But City Council members approved an ordinance Wednesday that is expected to clear up any misunderstandings about what conduct is not allowed in city parks — spelling out in explicit language what is unlawful.

It is now unlawful for anyone to “knowingly or intentionally” have sex on any “streets, sidewalks, bridges, alleys, plazas, parks, driveways, parking lots, automobiles (whether moving or not), and those portions of buildings open to the general public.”

“We are not going to tolerate criminal behavior in our public places and parks,” Columbia Mayor Bob Coble said. “This gives law enforcement and the parks the tools to enforce it.”
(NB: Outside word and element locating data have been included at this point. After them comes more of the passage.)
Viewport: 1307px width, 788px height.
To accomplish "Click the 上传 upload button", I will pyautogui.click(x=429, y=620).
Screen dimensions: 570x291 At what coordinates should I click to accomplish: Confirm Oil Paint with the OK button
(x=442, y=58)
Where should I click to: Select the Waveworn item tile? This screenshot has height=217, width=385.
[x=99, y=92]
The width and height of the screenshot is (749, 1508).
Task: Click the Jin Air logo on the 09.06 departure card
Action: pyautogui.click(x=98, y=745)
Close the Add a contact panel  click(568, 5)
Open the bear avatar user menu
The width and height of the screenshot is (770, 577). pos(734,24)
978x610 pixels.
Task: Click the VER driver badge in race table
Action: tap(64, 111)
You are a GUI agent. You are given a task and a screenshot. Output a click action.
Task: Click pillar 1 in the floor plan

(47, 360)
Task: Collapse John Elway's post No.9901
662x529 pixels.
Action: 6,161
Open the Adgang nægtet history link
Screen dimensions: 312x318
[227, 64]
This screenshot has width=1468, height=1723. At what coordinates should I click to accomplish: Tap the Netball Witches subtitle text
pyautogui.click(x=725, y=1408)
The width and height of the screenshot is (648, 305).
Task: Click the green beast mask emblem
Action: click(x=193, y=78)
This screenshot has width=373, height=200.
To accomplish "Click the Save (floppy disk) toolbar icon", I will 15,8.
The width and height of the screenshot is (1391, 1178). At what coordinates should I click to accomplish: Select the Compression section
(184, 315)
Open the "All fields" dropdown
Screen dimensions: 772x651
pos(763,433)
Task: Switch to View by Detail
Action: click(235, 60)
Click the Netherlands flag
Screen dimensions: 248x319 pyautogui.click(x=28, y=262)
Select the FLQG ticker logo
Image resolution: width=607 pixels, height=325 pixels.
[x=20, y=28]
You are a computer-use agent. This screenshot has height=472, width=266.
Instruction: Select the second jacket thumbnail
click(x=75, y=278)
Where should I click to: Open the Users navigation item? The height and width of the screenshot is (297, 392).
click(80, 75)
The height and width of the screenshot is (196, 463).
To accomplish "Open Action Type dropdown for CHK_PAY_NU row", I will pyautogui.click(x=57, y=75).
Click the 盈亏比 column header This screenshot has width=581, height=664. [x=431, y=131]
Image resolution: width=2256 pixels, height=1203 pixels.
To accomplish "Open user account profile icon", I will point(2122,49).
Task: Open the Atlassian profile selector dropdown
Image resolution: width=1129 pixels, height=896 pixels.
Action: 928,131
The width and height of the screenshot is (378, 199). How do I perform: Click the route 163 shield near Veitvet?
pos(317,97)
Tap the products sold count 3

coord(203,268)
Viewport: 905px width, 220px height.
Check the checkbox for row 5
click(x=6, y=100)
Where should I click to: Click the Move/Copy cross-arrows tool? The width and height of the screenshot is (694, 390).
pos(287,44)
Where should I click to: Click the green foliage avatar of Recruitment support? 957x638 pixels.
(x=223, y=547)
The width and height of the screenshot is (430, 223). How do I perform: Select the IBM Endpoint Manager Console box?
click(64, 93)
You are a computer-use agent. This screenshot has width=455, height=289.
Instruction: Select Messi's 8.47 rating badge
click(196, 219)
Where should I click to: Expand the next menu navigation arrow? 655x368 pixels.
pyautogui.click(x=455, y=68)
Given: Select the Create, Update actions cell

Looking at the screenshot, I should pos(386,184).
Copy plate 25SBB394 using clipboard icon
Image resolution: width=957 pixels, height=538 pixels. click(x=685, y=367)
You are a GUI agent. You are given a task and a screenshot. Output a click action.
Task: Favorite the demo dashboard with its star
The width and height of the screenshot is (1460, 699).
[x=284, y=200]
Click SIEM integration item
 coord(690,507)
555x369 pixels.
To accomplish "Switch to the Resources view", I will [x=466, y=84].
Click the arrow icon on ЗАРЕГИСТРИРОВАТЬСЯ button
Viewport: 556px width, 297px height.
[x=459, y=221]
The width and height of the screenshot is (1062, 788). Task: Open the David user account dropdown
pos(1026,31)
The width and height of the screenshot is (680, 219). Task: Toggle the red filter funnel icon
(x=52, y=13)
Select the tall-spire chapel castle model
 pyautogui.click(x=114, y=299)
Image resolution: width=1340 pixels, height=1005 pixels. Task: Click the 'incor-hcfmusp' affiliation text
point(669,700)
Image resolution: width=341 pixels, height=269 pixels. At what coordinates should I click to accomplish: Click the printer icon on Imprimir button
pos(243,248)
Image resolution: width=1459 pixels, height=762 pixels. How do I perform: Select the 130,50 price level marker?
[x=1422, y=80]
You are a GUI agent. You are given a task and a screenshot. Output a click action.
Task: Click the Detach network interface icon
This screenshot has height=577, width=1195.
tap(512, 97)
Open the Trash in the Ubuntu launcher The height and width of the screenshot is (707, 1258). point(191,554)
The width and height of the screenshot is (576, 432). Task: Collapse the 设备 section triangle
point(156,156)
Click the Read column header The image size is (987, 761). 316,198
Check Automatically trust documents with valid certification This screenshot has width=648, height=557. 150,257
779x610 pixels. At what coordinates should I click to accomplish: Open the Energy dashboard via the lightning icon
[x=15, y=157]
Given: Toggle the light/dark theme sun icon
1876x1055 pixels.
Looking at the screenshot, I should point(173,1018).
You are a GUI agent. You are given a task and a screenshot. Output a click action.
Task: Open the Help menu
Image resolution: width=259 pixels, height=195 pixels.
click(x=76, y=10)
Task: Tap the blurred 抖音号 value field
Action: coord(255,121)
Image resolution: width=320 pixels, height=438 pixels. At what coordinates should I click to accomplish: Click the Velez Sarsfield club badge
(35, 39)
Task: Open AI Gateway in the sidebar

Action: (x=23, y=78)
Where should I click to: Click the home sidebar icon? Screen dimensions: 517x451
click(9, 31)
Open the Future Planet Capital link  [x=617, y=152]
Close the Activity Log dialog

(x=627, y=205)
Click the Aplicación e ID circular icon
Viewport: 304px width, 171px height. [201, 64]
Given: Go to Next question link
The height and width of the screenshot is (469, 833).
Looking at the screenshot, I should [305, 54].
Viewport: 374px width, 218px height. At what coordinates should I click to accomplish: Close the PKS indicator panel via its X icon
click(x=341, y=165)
The problem is mostly limited to Granby Park according to Allison Baker, Columbia’s director of parks and recreation. It is one of the city’s more secluded parks.

“It’s not a new issue,” Baker said. “It happened when I worked for the city of Suffolk and it happened when I worked for the city of Richmond.”

Granby Park has had problems before with men soliciting sex from other men. Over a five-day period in 1999, Columbia police arrested four men soliciting for sex at the park, which was the first portion of the Three Rivers Greenway to be built.

For years, Columbia officials would charge the offenders with disorderly conduct.

But in June, Columbia got a new chief administrative judge who had a different interpretation of the law, Coble said.

Judge Dana Turner, who was one of the city’s assistant city managers, said the disorderly conduct ordinance was meant to keep people from shouting profanities and fighting in public, not from having sex in public.

“We have made an attempt to have people charged for doing things in our park that were not acceptable, and we were not successful in court,” Baker said.

Turner declined to comment for this story.

The new ordinance does not prevent women from breastfeeding in public.

The ordinance is part of Baker’s plans to make the parks safer and more family-friendly.

About a year and a half ago, Columbia officials put in place official operating hours for city parks. In January, Baker hopes City Council members will adopt an ordinance to make the park hours official.

For Granby Park, that means hours from sunrise to sunset.

“It’s just a matter of making sure that our city and our parks are safe and that people don’t do things that they shouldn’t be doing,” Baker said.